El Sonajero
Me pregunta si sé su nombre y por un momento dudo. ¿Lo sé? Antes de que mi cabeza atropelle a mi lengua respondo instintivamente. Ah bueno, me dice. Sonrío. Pues claro que lo sé. Lo llevo sabiendo unos cuantos años ya. Vamos andando por la Marina, muy de noche, con los veleros a un lado y los bares a otro. Unos minutos más tarde le confieso a sus amigas que me imponen cierto respeto. Entre friki y honesto alzo la copa y digo que cada vez que vuelvo a Coruña sufro una regresión: tengo de nuevo quince años. Por tanto, las jerarquías, miedos e inseguridades de entonces regresan a mí como si acabasen de nacer, y retorno a esa persona incompleta que es un adolescente, el mismo que realmente era cuando vivía ahí.
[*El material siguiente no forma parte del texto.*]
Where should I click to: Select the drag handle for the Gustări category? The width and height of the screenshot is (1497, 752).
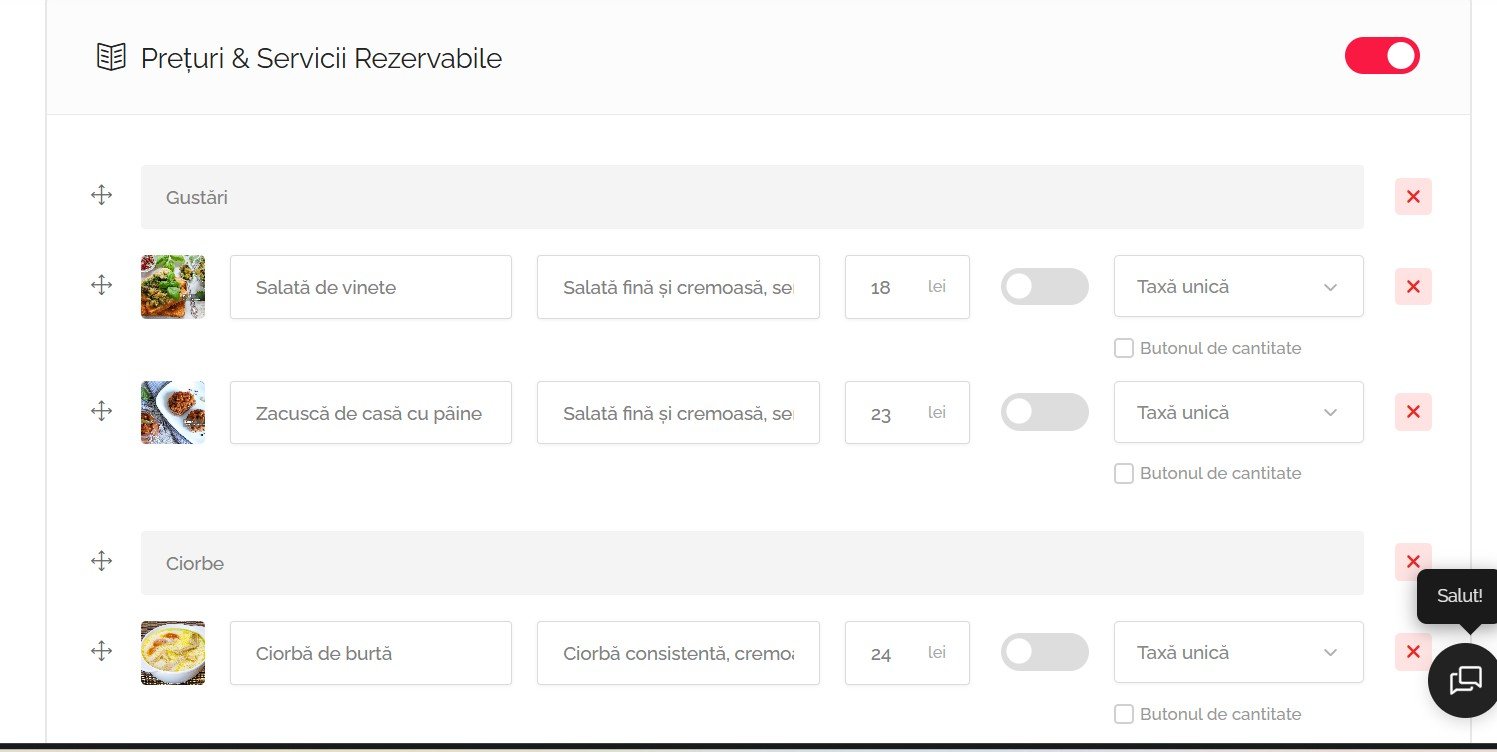(x=101, y=195)
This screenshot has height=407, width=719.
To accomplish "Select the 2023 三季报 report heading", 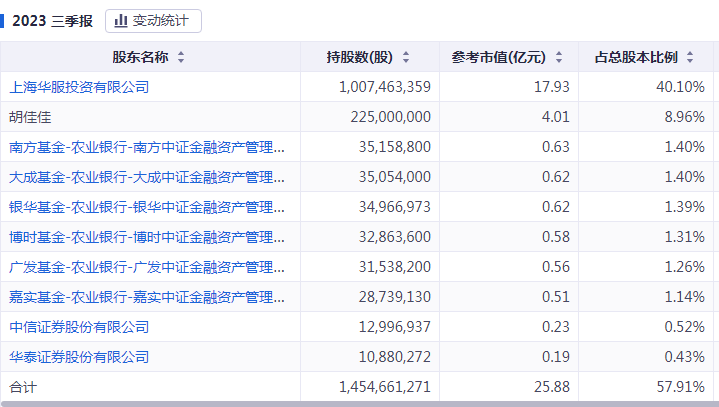I will (53, 20).
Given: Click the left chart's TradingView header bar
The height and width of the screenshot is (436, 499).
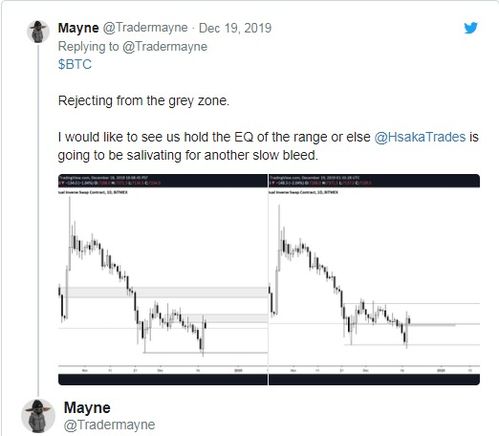Looking at the screenshot, I should (163, 180).
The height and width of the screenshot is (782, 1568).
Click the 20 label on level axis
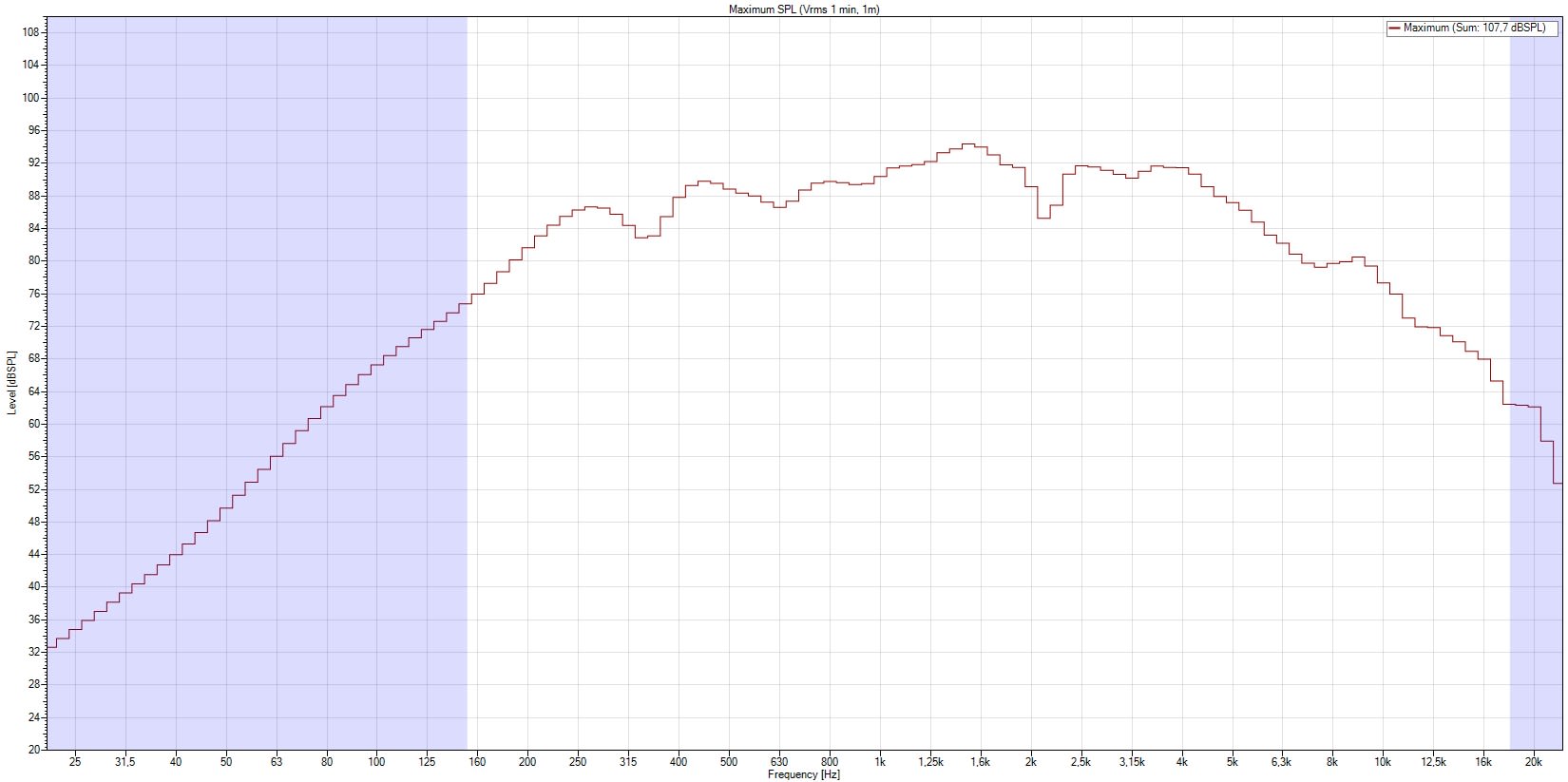pos(33,750)
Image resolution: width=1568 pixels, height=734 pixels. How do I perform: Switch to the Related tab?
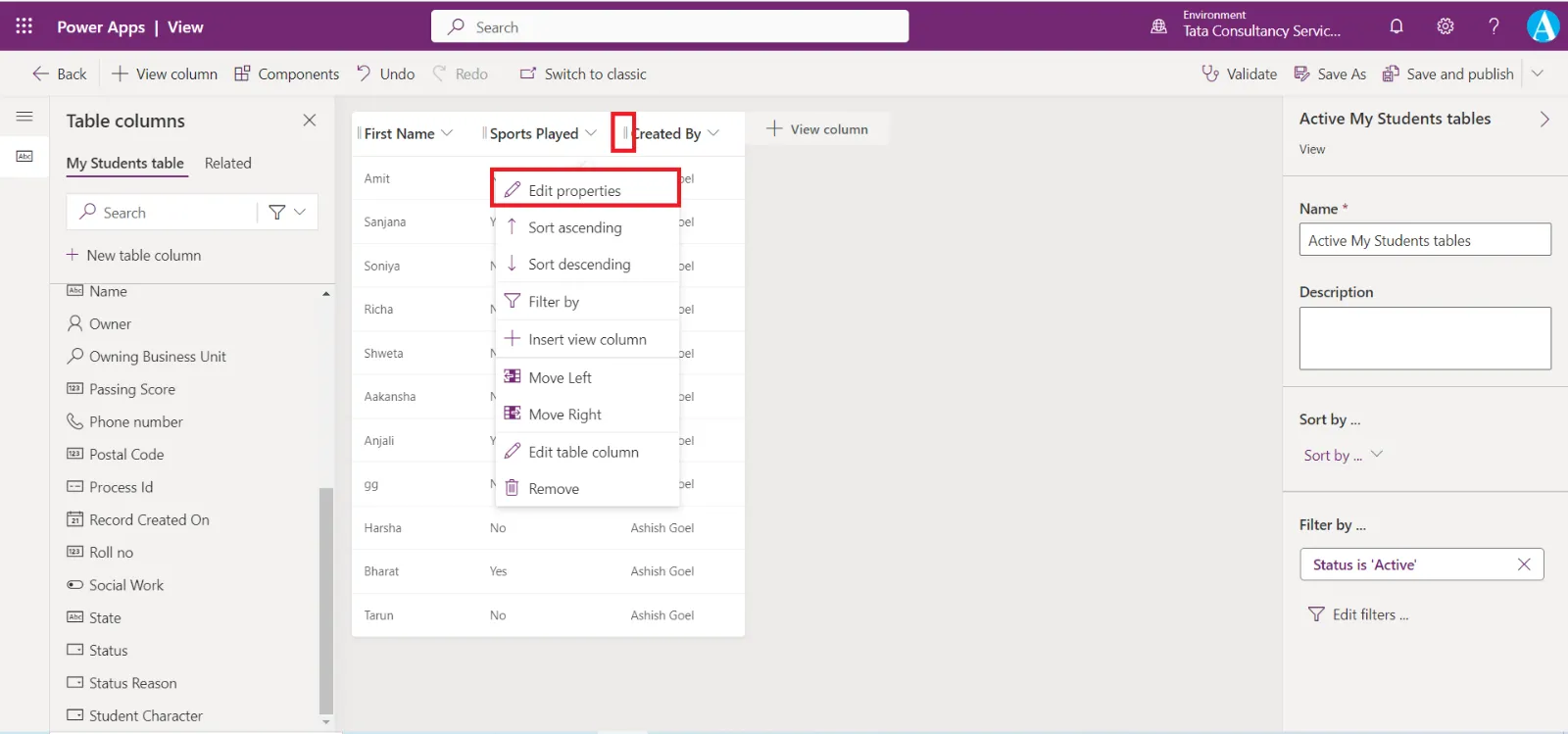(227, 164)
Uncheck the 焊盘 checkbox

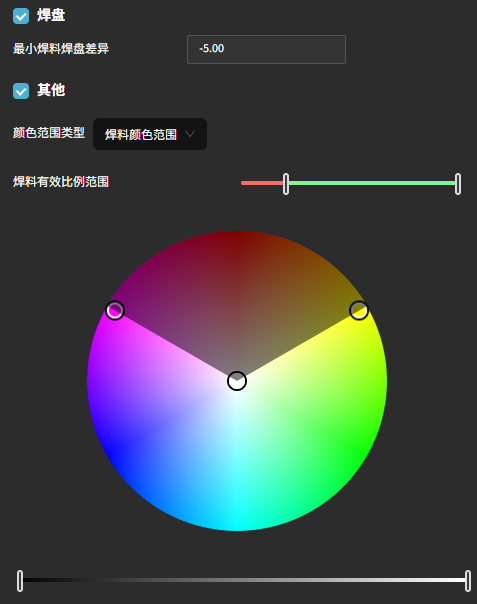[x=21, y=16]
Con total justicia se ríen un poco de mí y me preguntan si les tengo miedo. Sería absurdo: sé de su existencia desde hace media vida, y aunque nunca las he tratado mucho siempre las he tratado algo. Jamás en Madrid, por muy divo o resultón que fuera el plan, me he sentido menos que mis acompañantes. Pero es que a Madrid volví con dieciocho y ahora ya estoy, si no hecho entero, bastante formadito.
Respondiendo a su pregunta, no tengo miedo. Pero sí cierto respeto. La adolescencia se parece al Age of Empires: al inicio solo ves las cuatro casillas de tu entorno y el resto es oscuridad. Eso propicia una mitología sobre las personas que ahora te resulta estúpida pero que, en ese momento, te creías, igual que los griegos se creían la suya. Por eso la gente tiende a agruparse en pandillas, y por eso las amistades son tan importantes en la adolescencia. Decía Manuel Jabois que los hijos son lo que quieren sus amigos, no lo que quieren sus padres. Yo con mis amigos de Coruña también sufro regresiones. Es juntarnos dos o tres y sentir cómo renace el mongolo interior. Pero eso solo pasa cuando nos juntamos.
Mi magdalena proustiana es el ambiente. Los rostros conocidos, las vagas referencias, los noviazgos del pasado. Regresan tan de golpe que me ponen en mi sitio, como si todo lo que yo he sido después fuera un disfraz, algo que he inventado para taparme. Me pasó hace un tiempo con una vecina de la infancia: la había visto llorar por un raspón en bicicleta; con diez años me había dicho, muy chula –y esto lo recuerdo perfectamente– “Santi, me gustaría seguir jugando contigo pero me voy a subir a mi casa a echarme una crema hidratante”, no era posible que ahora viviese en el extranjero y fuera una excelente profesional. ¡Si todo eso es mentira!
Por eso amo volver a Coruña. Nos pasamos la vida manoseando la nostalgia, trayendo al presente los momentos estelares del pasado como si fueran su única verdad. Pero son un souvenir. La verdadera adolescencia no es mi primer húmedo morreo en los parques de Icaria ni aquella vez que le pegué al larguero desde el centro del campo contra el Dépor. No. Tiene más que ver con estos pasajeros episodios de duda y timidez. Con no acordarme de su nombre. ¿Cómo me llamo? Lucía. Ah, bueno. En unos días regresaré a Madrid. En ella, terreno de mi juventud, la luz está encendida y a todo el mundo se le ve la cara.
FLECHITA PARA ARRIBA

Una conversación navideña me ha hecho recordar la película de La Banda del Patio, esa en la que tienen que salvar el… verano. Qué puta maravilla todo, desde las Ashleys a Mickey cantando en plan hippie Green Tambourine, de The Lemon Pipers.
FLECHITA PARA ABAJO

Lo último que comentaré del Mundial es el enorme afán que tenía todo el mundo por salir en la foto, por figurar. No es una cosa exclusiva de nuestro tiempo, pero sí un mal que se ha acrecentado. Desde el que le puso la capa a Messi hasta Salt Bae pasando por Macron. Qué espectáculo.